Would you please set down, word for word, the lines from the one with "Click the thumbs down rating icon" through the final line of the data below, omitting any pictures?

------ EXERCISE DATA

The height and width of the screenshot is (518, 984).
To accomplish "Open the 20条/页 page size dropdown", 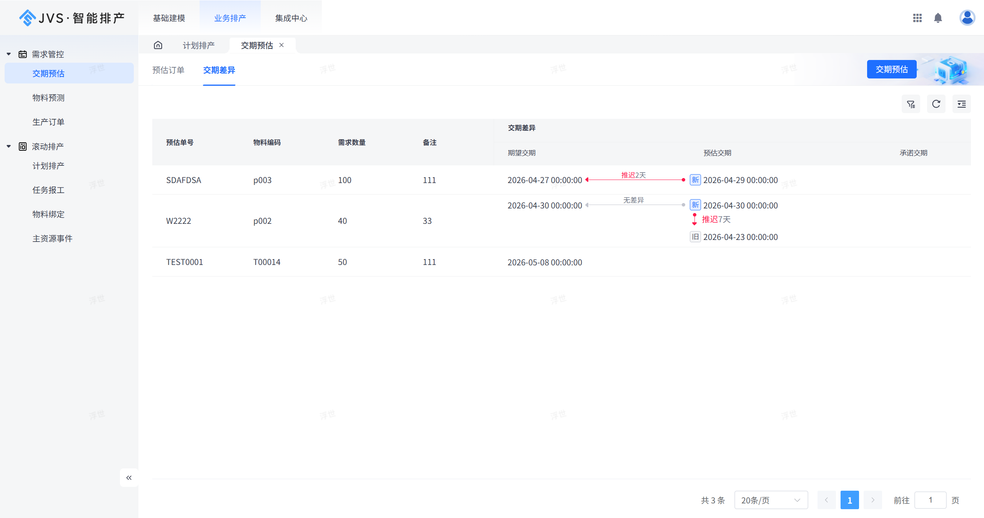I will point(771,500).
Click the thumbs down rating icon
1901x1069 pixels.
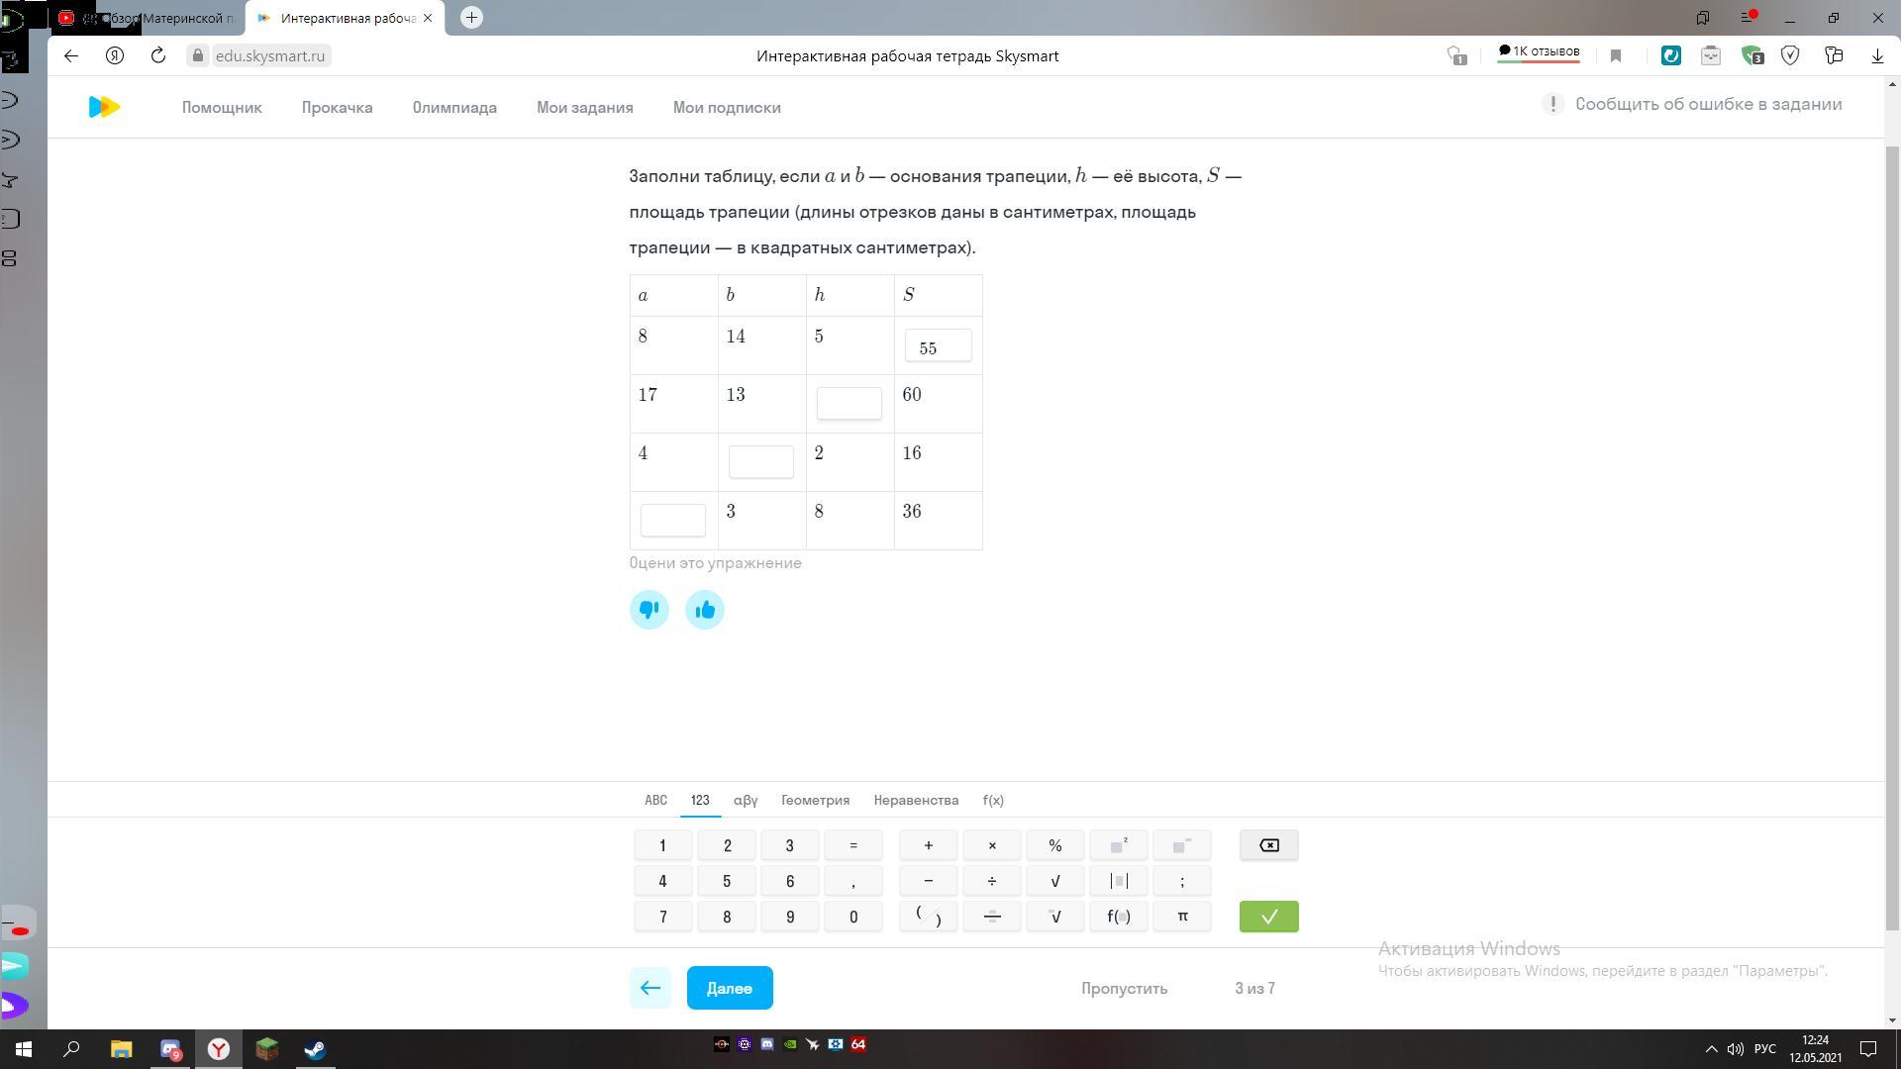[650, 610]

------------

**EXERCISE RESULT:**
Click the thumbs down rating icon
1901x1069 pixels.
[650, 610]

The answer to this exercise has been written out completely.